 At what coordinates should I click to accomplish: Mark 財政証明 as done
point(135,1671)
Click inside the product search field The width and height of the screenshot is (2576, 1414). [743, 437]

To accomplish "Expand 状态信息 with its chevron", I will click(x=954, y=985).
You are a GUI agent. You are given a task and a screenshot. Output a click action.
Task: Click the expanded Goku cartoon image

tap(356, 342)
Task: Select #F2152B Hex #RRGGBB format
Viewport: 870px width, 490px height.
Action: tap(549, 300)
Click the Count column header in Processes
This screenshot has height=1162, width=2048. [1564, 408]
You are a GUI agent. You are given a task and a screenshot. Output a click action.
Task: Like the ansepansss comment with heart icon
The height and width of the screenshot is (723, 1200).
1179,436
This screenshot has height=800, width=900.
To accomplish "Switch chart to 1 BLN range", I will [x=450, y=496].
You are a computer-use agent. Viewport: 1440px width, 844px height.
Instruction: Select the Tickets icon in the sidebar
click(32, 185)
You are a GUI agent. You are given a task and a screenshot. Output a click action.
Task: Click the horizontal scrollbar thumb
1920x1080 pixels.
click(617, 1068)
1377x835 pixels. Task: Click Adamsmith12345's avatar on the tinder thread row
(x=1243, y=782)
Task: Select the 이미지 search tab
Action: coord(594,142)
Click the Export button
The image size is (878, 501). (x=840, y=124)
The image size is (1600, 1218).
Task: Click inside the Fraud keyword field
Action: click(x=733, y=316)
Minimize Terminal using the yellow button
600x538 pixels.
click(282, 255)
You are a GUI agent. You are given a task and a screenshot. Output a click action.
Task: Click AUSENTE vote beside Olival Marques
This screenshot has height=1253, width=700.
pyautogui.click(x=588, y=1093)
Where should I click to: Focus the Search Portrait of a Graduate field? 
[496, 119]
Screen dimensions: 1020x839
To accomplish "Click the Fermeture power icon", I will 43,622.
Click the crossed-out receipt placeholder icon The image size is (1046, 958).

=== Exercise prompt ===
Count the lines in the records above that contain the string "button", and reply with the number only.

=== Correct result ===
2